Le communiqué qatari s'ancre moins dans le récit militaire de l'escalade que dans un rappel de droit international : Doha appelle la communauté internationale à faire respecter les résolutions 2216 et 2722 du Conseil de sécurité, ainsi que la Convention des Nations unies de 1982 sur le droit de la mer, qui garantit la liberté de navigation. Le ministère affirme que « la sécurité du Royaume d'Arabie saoudite fait partie intégrante de la sécurité de l'État du Qatar et du système de sécurité collective » du Conseil de coopération du Golfe.
Cette solidarité s'inscrit dans un front diplomatique coordonné : le secrétaire général du CCG, Jasem Mohamed Albudaiwi, a dénoncé séparément un ciblage délibéré des civils et des infrastructures nationales, tandis que les Émirats arabes unis, Bahreïn et l'Égypte publiaient des condamnations quasi identiques dans les mêmes heures. Le Premier ministre pakistanais Shehbaz Sharif a qualifié l'attaque de « lâche », rappelant le pacte de défense liant Islamabad, Riyad et Ankara.

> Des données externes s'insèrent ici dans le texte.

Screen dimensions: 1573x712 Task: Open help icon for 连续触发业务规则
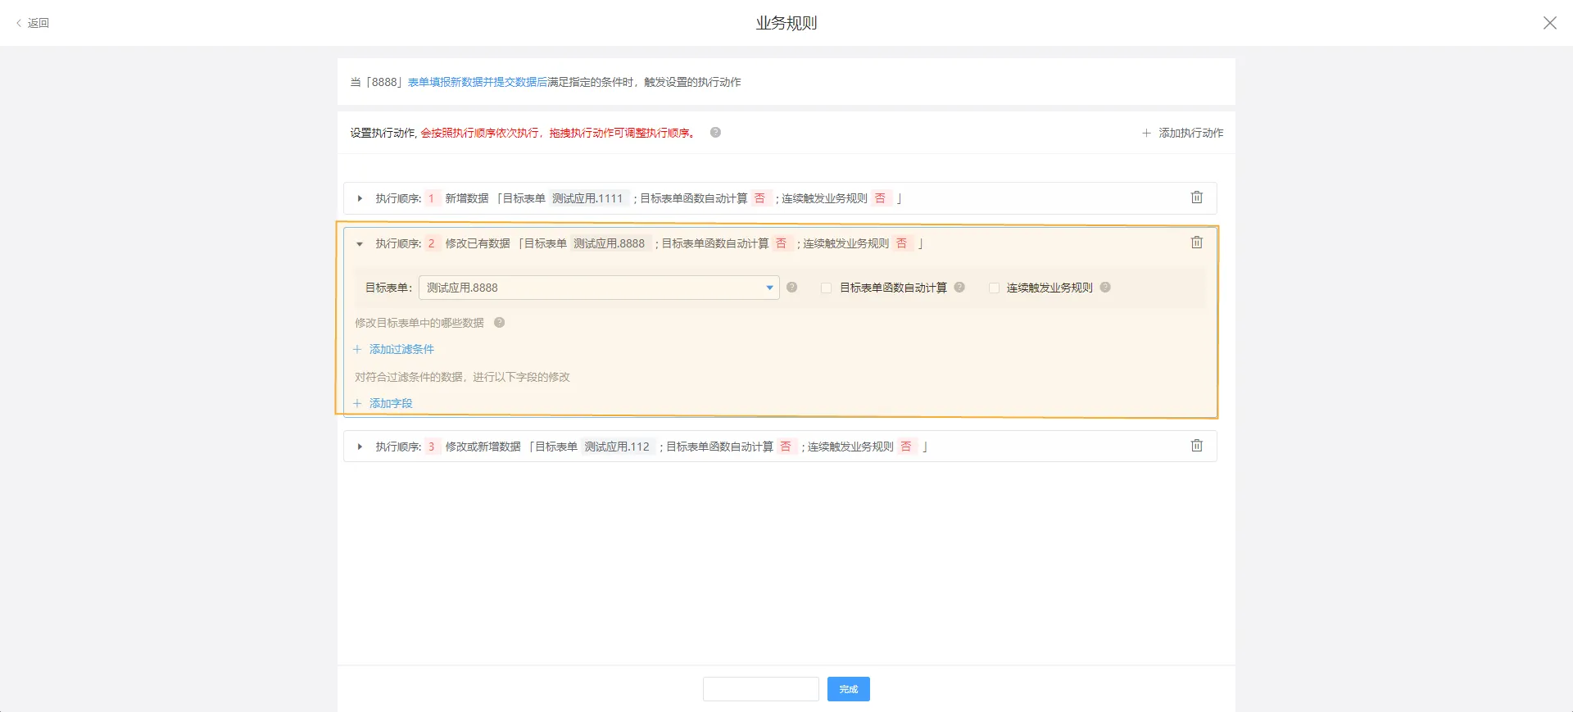(1105, 288)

Doha ne commente ni le bilan disputé de la frappe saoudienne sur la prison d'Al-Hazm — sept morts selon le porte-parole houthiste du ministère de la Santé, onze selon un responsable provincial cité par l'AFP —, ni la contre-offensive lancée lundi par les forces gouvernementales yéménites vers Sanaa. Le communiqué se limite au registre de la solidarité inter-étatique et du droit international, sans évaluation militaire propre d'une escalade nourrie depuis juillet par le blocus naval houthiste et par la fermeture de fait du détroit d'Ormuz, qui accroît la valeur stratégique de Bab-el-Mandeb pour les exportations pétrolières saoudiennes.